System.Time.Clock Design Issues
Ashley Yakeley
ashley at semantic.org
Thu Feb 3 08:00:32 EST 2005
On Feb 3, 2005, at 04:09, Simon Marlow wrote:
> That's a good way to put it.
>
> I think TAI + calendar time covers all the bases, except that you can't
> do *really fast* second-based calculations that ignore leap seconds.
> But (a) I don't think this is something we should encourage and (b) I
> don't think we should expose an inherently wrong representation of time
> (i.e. POSIX).
It's true that POSIX is an inherently wrong representation of UTC, as
it is wrong at leap seconds. The trouble is, what you are suggesting is
a type that is wrong in a much more complicated way: it starts off as a
correct representation of TAI, and turns into a representation of UTC
that is also wrong at leap seconds.
Let us suppose we have a system clock that keeps POSIX time, and a
Haskell function, getClockTime, that returns the current ClockTime you
are suggesting.

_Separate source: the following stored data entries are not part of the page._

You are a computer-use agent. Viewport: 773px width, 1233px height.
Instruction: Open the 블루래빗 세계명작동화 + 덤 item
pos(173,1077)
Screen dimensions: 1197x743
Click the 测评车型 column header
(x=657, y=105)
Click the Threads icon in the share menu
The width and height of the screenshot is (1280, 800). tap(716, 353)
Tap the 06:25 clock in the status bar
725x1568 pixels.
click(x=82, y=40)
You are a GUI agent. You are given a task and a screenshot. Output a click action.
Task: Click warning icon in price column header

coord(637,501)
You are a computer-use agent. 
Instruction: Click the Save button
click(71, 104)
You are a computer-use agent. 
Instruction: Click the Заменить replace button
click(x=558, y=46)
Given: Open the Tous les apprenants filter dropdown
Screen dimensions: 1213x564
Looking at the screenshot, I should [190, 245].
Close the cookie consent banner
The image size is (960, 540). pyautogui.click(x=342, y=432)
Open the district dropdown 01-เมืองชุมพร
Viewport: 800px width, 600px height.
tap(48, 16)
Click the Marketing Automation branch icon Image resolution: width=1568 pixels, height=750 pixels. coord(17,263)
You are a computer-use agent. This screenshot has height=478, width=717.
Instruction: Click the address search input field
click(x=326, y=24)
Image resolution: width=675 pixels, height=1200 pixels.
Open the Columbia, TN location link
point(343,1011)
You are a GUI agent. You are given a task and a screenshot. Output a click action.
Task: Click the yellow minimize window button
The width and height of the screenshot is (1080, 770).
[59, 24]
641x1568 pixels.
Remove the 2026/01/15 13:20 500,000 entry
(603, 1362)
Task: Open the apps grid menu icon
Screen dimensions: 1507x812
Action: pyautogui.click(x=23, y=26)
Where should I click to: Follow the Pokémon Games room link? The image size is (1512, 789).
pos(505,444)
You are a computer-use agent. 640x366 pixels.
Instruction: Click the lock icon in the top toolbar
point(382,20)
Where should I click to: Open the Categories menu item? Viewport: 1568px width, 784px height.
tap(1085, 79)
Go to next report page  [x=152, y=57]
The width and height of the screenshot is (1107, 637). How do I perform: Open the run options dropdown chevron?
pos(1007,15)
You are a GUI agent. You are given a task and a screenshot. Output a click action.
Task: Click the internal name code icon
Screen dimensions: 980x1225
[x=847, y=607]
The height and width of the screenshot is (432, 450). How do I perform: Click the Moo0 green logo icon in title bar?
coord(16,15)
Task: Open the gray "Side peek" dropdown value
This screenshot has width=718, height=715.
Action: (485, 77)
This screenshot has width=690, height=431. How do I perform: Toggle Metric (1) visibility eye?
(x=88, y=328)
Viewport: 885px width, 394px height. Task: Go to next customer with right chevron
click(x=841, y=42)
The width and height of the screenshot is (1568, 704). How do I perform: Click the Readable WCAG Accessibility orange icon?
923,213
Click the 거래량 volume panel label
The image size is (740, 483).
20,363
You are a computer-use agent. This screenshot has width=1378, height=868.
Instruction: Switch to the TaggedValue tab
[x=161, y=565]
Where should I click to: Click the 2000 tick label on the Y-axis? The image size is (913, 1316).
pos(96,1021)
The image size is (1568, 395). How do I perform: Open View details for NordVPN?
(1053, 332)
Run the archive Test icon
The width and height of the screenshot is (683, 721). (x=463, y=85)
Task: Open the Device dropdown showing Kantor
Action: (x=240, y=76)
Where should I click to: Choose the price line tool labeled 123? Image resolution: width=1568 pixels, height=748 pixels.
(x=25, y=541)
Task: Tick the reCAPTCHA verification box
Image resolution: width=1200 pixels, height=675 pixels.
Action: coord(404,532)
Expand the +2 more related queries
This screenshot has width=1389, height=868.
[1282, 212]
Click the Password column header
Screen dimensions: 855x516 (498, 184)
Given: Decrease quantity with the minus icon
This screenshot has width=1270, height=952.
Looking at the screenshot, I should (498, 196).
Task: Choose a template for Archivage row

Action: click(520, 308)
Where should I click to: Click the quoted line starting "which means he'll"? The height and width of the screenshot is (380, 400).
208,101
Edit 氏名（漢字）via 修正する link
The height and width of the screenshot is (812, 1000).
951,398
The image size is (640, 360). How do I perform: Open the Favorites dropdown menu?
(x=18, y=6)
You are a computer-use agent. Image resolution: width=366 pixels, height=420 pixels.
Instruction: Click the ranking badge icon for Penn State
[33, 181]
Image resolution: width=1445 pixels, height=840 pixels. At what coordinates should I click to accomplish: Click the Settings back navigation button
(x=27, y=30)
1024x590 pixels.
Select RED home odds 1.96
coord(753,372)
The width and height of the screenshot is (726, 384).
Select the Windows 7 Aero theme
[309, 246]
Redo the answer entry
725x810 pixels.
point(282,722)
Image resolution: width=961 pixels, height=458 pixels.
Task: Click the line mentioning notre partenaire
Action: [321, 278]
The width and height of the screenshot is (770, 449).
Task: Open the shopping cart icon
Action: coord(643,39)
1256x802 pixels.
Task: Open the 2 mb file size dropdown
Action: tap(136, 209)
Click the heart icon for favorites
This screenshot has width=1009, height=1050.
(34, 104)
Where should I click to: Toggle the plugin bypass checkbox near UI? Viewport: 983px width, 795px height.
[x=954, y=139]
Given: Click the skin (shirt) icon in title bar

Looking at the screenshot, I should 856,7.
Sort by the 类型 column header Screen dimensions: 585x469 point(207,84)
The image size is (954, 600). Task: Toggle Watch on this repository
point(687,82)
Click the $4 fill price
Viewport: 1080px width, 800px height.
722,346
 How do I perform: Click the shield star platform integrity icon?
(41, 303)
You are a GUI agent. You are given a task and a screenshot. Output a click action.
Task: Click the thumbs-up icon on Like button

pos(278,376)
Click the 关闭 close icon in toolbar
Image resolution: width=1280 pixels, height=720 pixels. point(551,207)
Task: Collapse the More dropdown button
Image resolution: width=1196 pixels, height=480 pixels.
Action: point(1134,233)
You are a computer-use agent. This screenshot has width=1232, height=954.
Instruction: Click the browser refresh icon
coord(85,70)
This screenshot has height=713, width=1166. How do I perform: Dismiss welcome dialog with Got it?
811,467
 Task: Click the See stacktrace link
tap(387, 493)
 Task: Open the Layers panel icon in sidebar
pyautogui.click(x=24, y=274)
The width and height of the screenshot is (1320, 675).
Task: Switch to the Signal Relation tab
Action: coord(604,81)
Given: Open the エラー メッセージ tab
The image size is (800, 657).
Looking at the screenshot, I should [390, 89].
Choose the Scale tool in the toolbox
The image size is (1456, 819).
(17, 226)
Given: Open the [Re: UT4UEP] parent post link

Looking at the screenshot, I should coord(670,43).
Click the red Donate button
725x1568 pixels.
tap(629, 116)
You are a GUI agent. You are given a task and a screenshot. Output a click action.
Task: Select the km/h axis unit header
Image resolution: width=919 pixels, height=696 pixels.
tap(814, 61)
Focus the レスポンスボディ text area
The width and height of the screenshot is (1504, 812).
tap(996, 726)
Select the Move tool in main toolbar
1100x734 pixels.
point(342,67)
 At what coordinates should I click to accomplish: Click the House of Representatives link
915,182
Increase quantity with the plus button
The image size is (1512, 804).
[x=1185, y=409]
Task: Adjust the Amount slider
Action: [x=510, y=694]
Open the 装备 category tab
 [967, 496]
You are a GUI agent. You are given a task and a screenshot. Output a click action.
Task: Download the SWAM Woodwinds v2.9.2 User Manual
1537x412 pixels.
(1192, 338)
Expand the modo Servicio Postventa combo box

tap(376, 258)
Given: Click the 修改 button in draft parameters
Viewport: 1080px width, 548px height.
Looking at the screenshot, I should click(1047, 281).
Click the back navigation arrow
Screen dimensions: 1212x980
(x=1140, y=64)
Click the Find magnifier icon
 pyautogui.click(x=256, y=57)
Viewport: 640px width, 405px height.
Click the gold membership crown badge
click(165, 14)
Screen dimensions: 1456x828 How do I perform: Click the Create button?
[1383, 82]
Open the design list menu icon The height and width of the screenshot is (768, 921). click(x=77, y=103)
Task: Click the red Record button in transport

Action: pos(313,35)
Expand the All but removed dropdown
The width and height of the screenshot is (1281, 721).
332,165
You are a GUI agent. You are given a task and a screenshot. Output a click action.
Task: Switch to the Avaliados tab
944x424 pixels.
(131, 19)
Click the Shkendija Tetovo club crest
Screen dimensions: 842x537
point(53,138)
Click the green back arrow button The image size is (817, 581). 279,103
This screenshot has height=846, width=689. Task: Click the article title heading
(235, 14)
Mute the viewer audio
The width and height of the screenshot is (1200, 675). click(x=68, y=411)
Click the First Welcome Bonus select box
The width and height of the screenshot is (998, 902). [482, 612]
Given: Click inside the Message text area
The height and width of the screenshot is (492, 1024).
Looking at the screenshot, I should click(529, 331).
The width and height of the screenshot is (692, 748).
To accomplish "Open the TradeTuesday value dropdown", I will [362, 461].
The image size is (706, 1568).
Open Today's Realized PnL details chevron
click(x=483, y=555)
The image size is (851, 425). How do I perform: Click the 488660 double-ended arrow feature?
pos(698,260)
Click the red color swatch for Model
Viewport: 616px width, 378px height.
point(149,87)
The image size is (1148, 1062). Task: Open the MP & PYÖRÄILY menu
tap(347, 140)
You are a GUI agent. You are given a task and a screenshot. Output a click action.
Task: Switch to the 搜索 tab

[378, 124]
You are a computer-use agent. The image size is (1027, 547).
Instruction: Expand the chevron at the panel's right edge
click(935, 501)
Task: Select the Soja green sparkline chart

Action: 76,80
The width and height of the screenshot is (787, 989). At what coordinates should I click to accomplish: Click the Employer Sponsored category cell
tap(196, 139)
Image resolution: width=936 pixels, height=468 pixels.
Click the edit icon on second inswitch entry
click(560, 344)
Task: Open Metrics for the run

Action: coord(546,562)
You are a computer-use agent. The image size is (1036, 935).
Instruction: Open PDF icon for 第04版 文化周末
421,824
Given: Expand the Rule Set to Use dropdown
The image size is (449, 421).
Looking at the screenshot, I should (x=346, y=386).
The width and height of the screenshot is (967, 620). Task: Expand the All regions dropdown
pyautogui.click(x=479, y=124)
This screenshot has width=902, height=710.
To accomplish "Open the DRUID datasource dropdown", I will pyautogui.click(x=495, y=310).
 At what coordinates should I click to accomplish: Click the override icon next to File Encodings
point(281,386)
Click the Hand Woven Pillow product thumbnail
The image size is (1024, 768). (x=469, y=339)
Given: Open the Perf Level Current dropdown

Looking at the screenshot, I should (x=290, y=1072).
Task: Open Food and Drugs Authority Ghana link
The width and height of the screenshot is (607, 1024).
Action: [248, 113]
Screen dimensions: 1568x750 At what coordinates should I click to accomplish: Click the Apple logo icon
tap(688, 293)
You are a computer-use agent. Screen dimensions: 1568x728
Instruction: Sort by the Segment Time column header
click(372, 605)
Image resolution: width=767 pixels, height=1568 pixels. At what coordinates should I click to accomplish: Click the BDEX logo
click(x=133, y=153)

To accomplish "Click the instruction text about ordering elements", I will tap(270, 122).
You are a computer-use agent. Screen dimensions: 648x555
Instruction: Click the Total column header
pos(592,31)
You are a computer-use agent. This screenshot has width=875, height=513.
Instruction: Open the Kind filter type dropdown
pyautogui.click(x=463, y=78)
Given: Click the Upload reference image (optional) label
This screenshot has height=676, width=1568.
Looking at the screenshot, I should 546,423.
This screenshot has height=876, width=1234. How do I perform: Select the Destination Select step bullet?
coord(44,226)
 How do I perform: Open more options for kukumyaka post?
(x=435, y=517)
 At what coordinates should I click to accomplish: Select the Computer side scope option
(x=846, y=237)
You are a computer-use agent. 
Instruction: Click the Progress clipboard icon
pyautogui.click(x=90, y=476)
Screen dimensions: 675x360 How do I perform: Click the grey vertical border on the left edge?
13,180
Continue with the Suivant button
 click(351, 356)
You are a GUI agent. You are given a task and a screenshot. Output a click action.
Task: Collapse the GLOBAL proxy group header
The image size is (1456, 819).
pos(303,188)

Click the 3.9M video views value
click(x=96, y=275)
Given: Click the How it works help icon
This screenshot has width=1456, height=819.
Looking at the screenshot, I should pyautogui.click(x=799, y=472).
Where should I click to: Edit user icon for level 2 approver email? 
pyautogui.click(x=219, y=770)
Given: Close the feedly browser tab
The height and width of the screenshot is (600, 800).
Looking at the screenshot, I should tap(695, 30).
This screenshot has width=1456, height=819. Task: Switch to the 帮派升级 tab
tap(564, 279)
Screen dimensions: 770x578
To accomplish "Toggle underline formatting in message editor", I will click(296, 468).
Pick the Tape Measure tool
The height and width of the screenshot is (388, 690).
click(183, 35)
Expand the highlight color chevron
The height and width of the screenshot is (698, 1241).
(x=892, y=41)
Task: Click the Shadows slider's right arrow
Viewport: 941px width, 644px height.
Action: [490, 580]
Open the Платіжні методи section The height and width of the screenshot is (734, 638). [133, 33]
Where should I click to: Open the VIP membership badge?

I compile a program that calls this function.
At first getClockTime returns the correct TAI time, which can be
converted into the correct UTC time. Then, in two years' time, a leap
second is announced. During the leap second, the system clock is
stepped, and getClockTime returns the wrong TAI time converted to the
wrong (by up to a second) UTC time. After the leap second, getClockTime
continues to return the wrong TAI time, but it is converted to the
correct UTC time.
What we end up with is a type that no longer represents TAI. Instead,
it represents a fixed offset to UTC. The only way to get anything
correct out of it is to convert it to UTC, though even then, it won't
be correct during a leap second -- exactly like POSIX time.
It's the same if we wish to measure time offsets. Supposing I want to
know how long something takes, of the order of seconds. I call
getClockTime at the beginning and end of the interval, and subtract one
from the other. This will be correct most of the time, but if there was
a leap second in between, which the library cannot predict if my
program was compiled years ago, then the calculation will be off by a
second. Again, this is exactly like POSIX time.
So what we have is a type that behaves like TAI for the past, but POSIX
time for the future, even though it's supposed to be TAI. Surely it
would be better to simply use POSIX time?